Entries supplied =
= = = =

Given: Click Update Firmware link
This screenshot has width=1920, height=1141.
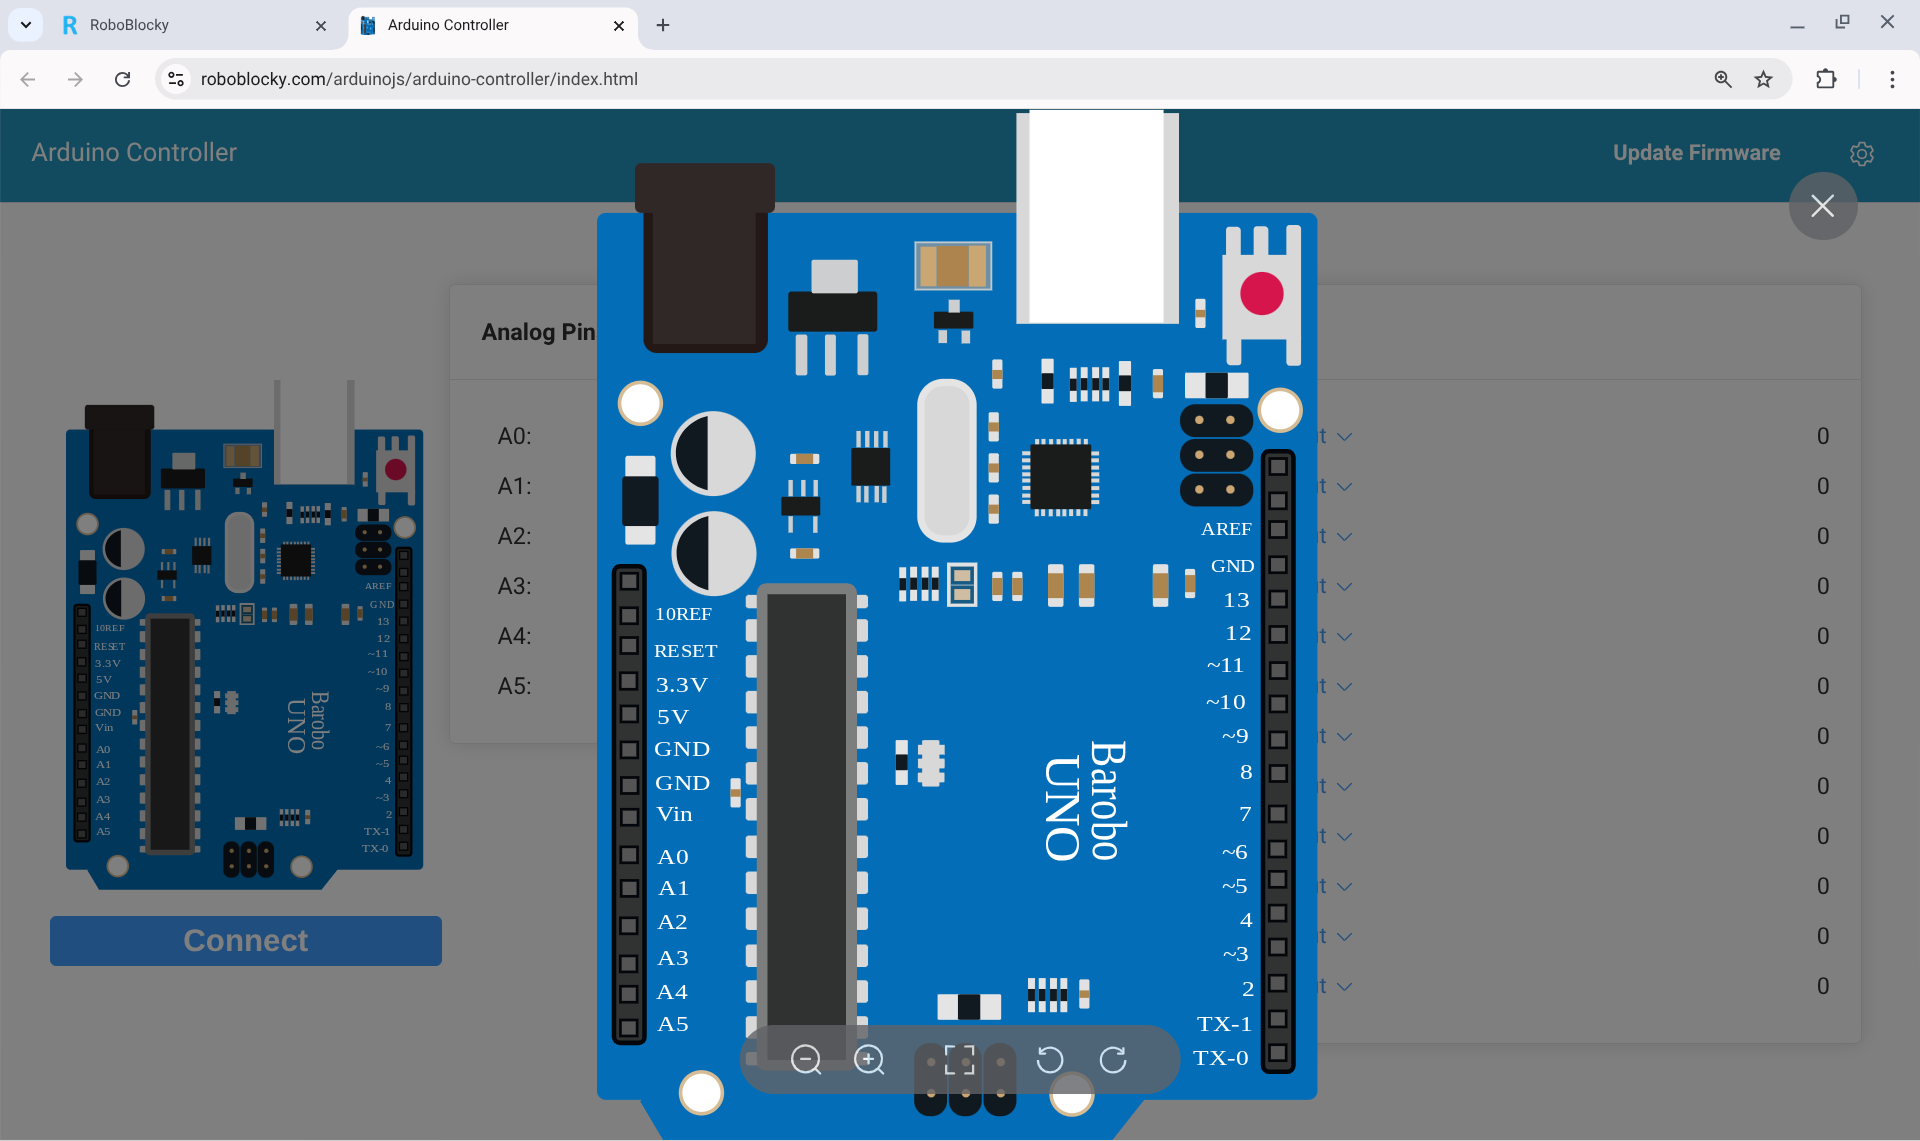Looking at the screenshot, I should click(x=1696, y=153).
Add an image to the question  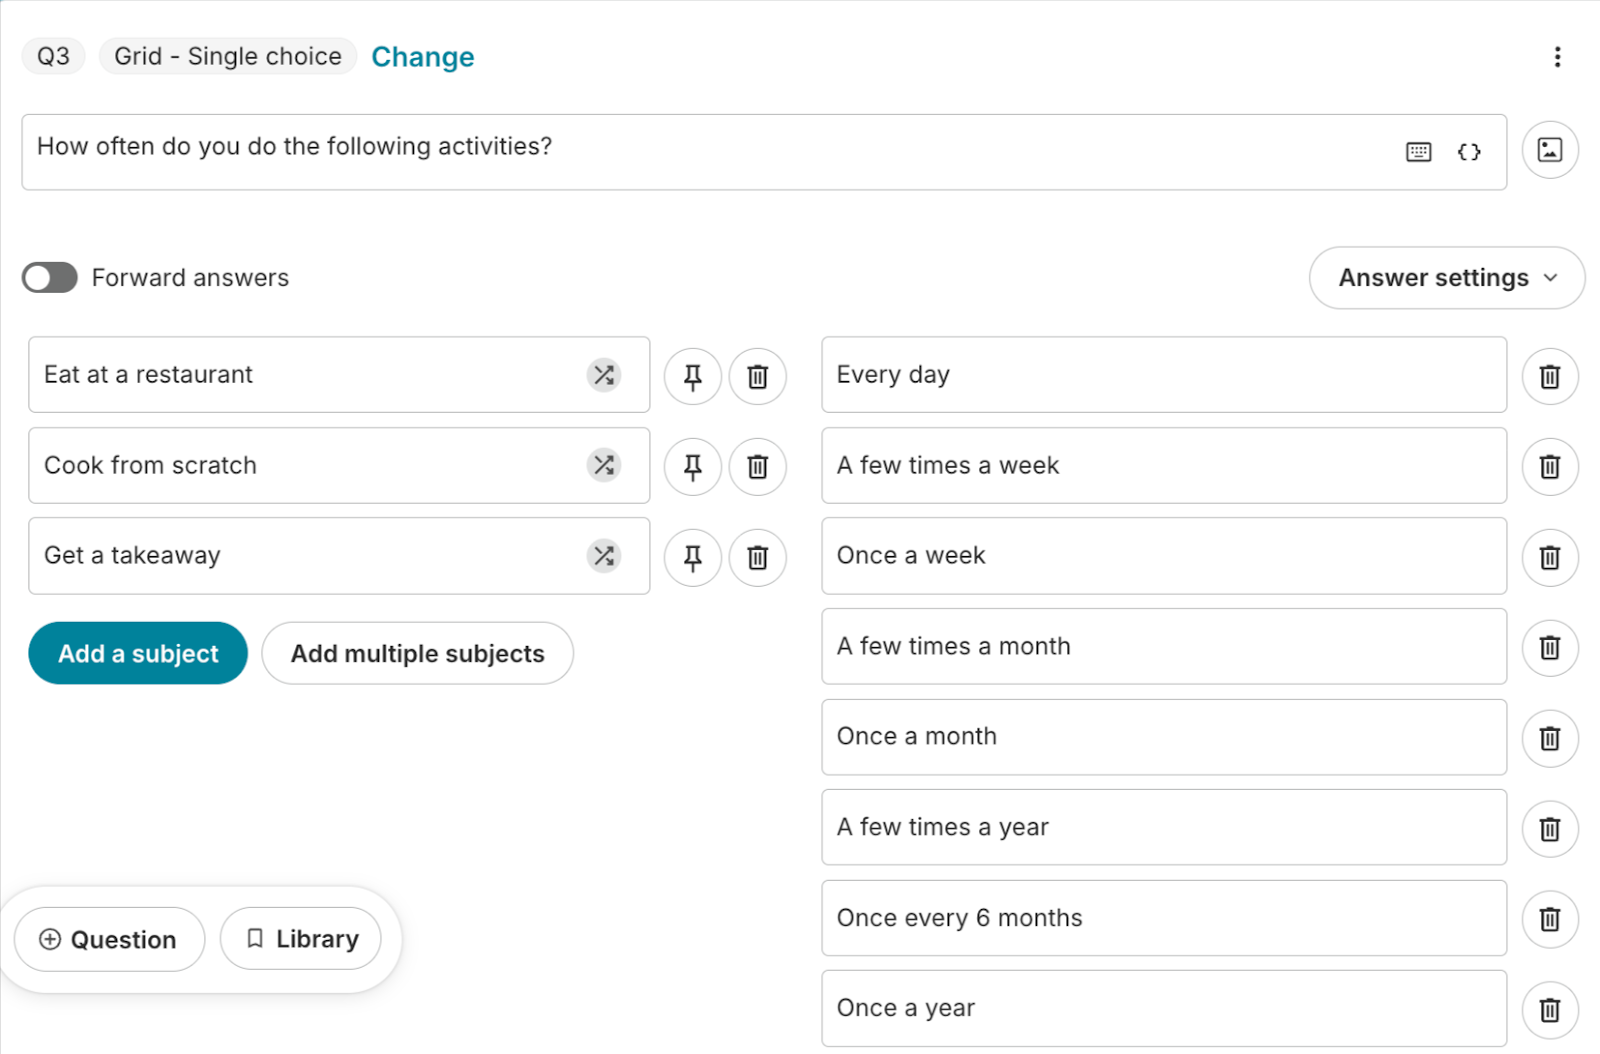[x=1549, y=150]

= = = =

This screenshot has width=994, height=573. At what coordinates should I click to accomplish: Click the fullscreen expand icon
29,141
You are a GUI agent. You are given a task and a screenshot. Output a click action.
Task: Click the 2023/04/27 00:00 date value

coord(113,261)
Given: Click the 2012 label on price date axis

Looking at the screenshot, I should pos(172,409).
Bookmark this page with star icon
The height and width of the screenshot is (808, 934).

= = = =

Aim of the task = Render the stretch of lines that opens with the line containing "This screenshot has width=994, height=573." and closes with the line containing "coord(113,261)" as a Markdown table with the columns No. and Text. Number each row and leave out blank lines.

The response =
| No. | Text |
|---|---|
| 1 | This screenshot has width=994, height=573. At what coordinates should I click to accomplish: Click the fullscreen expand icon |
| 2 | 29,141 |
| 3 | You are a GUI agent. You are given a task and a screenshot. Output a click action. |
| 4 | Task: Click the 2023/04/27 00:00 date value |
| 5 | coord(113,261) |